I actually explained this in my post in this thread in pretty good detail.
Quote:
Originally Posted by RFGalaxy View Post
track 3-13 from Poison Pink is Kouk the Fire!! in English and 「胸いっぱいのククを」 in Japanese. Translating the Japanese does not give you Kouk the Fire!! ; there are no exclamation points or other emphasis characters and 胸いっぱい is not fire. Yet checking the booklet will give you both the titles for this track and thus they are both the actual titles in their respective languages.
You should also kind of already know the answer to this because you own the Final Fantasy VI Original Sound Version, which is only one of a few soundtracks that do this for every single song. The page for it at VGMdb even has both "English" and "English (Literal)" tracklists, and this isn't the only soundtrack that does this. So, obviously, it's not exactly an unprecedented occurrence for one track (or even all of the tracks) on an album to have differing official English/Japanese track names.
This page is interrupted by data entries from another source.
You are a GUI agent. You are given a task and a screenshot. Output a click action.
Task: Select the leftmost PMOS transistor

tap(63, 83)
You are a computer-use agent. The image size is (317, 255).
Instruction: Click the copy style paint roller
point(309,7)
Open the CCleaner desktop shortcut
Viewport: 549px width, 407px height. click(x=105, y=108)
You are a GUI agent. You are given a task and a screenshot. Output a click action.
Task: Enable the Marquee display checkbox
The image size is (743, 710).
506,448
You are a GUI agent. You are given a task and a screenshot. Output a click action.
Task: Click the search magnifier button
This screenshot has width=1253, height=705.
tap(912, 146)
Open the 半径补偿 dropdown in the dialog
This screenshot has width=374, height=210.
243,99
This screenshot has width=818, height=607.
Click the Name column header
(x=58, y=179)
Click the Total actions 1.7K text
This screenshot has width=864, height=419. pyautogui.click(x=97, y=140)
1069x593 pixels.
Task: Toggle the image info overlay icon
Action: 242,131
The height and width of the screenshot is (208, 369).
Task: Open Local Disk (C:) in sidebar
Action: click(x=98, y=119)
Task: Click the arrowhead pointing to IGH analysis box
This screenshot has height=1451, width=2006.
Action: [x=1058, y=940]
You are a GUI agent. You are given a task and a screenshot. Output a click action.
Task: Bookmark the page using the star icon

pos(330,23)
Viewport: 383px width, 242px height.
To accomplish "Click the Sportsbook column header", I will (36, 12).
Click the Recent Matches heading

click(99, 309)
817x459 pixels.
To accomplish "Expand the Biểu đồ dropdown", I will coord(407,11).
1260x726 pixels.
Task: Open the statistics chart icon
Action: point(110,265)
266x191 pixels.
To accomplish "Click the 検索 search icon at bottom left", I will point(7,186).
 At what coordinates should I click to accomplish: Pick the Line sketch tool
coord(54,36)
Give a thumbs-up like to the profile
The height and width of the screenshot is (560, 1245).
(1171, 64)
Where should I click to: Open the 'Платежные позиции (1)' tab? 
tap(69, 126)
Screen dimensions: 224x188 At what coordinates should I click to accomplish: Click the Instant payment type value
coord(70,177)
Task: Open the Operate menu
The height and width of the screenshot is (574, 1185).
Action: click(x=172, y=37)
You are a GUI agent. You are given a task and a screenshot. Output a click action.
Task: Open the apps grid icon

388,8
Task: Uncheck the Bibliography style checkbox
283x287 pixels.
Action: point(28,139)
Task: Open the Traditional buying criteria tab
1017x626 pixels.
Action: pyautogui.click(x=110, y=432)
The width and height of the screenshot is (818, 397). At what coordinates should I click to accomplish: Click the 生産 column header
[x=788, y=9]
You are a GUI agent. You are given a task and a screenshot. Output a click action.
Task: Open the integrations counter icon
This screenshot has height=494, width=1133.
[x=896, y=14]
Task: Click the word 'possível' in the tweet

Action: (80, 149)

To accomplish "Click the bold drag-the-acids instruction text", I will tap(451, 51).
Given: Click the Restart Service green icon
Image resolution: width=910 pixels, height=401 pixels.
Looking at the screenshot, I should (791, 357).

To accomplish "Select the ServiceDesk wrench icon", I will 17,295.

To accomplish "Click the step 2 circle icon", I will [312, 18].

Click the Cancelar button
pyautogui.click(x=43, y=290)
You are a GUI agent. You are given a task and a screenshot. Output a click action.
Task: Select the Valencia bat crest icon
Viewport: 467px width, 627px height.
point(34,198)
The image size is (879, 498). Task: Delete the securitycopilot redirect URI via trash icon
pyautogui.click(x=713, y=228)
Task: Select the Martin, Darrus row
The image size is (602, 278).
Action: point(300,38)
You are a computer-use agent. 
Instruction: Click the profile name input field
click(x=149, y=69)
Honestly though, and hopefully you don't take offense to this, but, I don't see what this is going to prove with you, since it seems you're coming at this with the bias that Outskirts of Time should be abolished from this album's title field. On one hand, you've brought up numerous opportunities arguing for Outskirts of Time, like "is that title here and in this form and in this official capacity", but every time you are given an official place that Outskirts of Time has been linked to 遥かなる時の彼方へ, you try to make an excuse for it not to count, like "well that's these people" or "well the obi is just an advertising piece" or "well that's a different album" (an album which, by the way, is released on the exact same record label as the Chrono Trigger Original Sound Version). You have also said you don't care about literal translations, but then you turn around and call Outskirts of Time "poetic-license" and a "mistranslation" again and again as a point against it and ask why it has "persisted so long" and "why hasn't it been corrected". You also haven't been shy to share your (multiple) translations of 遥かなる時の彼方へ, which shouldn't be a big issue unless you really did care that it's translated correctly, because if we're not using an official English variant of the Japanese 遥かなる時の彼方へ, then we really wouldn't include the English at all because it's not the website's policy.
Quote:
Originally Posted by Efendija View Post
I've decided to add it, for help with the eventual searches based on an existing reference. If there wasn't one to begin with, no eng title at all should have been added.
So if you care so little about the translation aspect of it then I don't know why you keep trying to proffer "good" translations when if it's not an English title officially linked to 遥かなる時の彼方へ, then it's not going up there anyway.


Lastly, translation wars are pointless, I could say 遥かなる時, "far away time", pretty clearly has the meaning "the future", so it should be "Beyond the Future". Now we're just arguing on whose translation is better, which I'm guessing is why these types of translations don't make it to album title fields and why Outskirts of Time was added only because it's official... which by the way, it is.

Not trying to rake you over the coals, but this discussion seems more like a crusade than an actual fact-finding mission. I answered the question you had at the top of my post here, and honestly I'm just expecting an excuse to come back arguing against that answer having any real meaning.

Last edited by RFGalaxy; Aug 4, 2015 at 09:00 PM.